Listed entries
===============
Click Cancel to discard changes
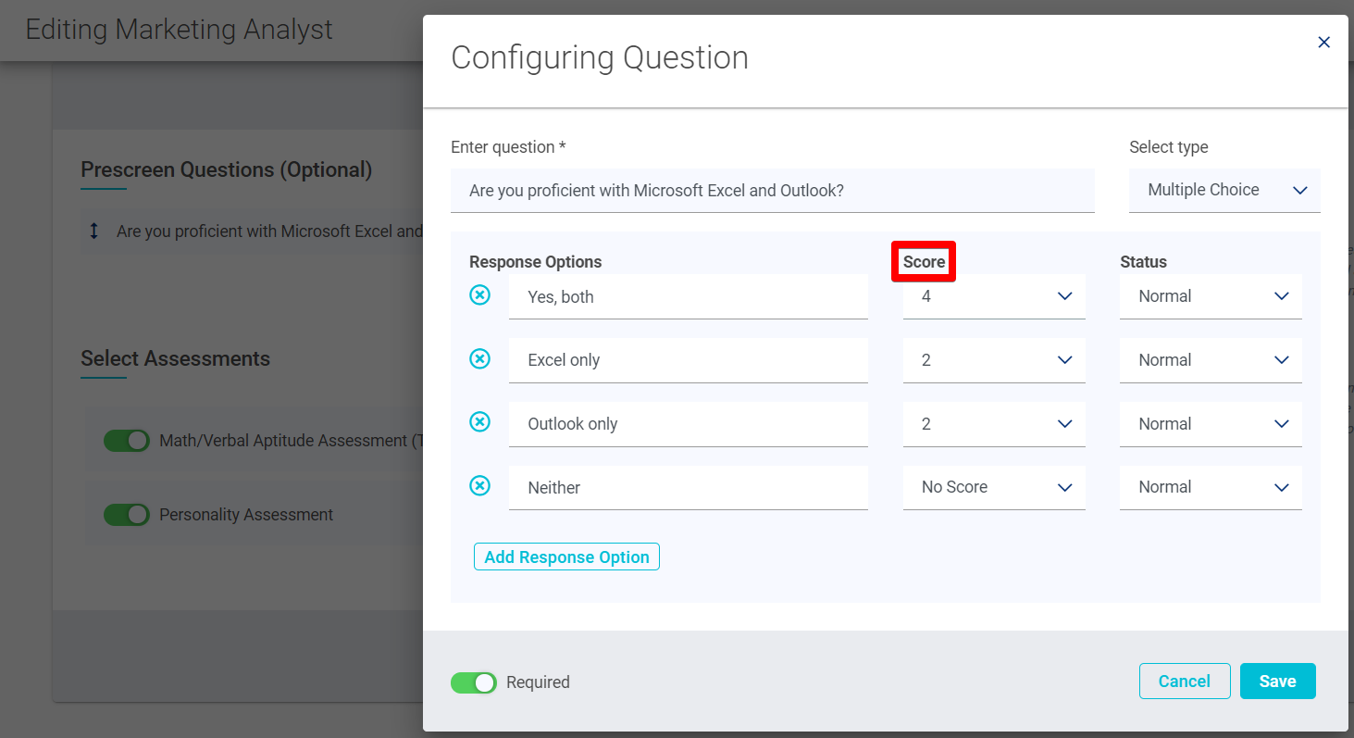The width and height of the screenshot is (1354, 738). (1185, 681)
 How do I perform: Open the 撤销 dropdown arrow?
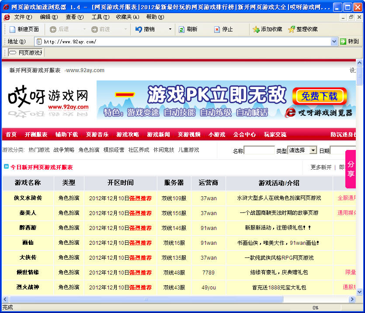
===============
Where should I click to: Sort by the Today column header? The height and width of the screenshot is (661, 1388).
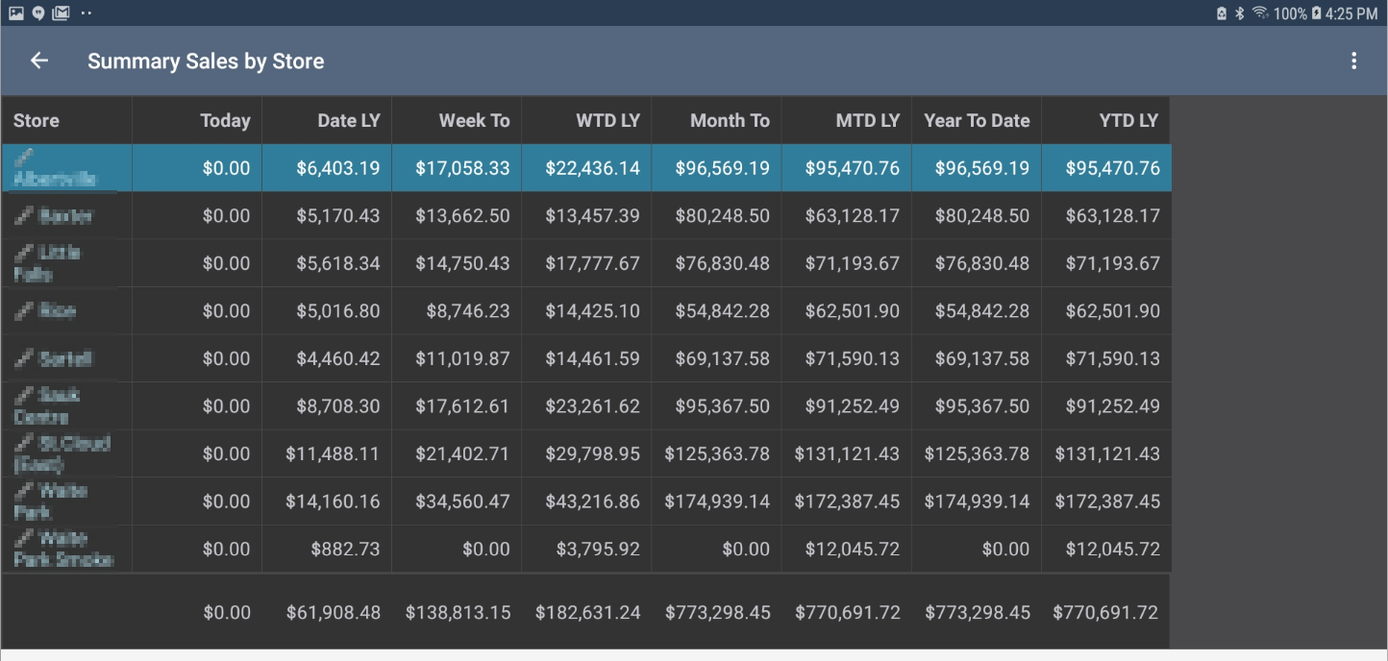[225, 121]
===============
Task description
Within the listing above, find the line containing "Click Cancel to discard changes" and the line containing "How do I perform: Open". Transcribe them and everything between them exactly, leaving out the pictures.

Result for this task
Click Cancel to discard changes
The width and height of the screenshot is (1354, 738). (1185, 681)
 How do I perform: Open the 撤销 dropdown arrow?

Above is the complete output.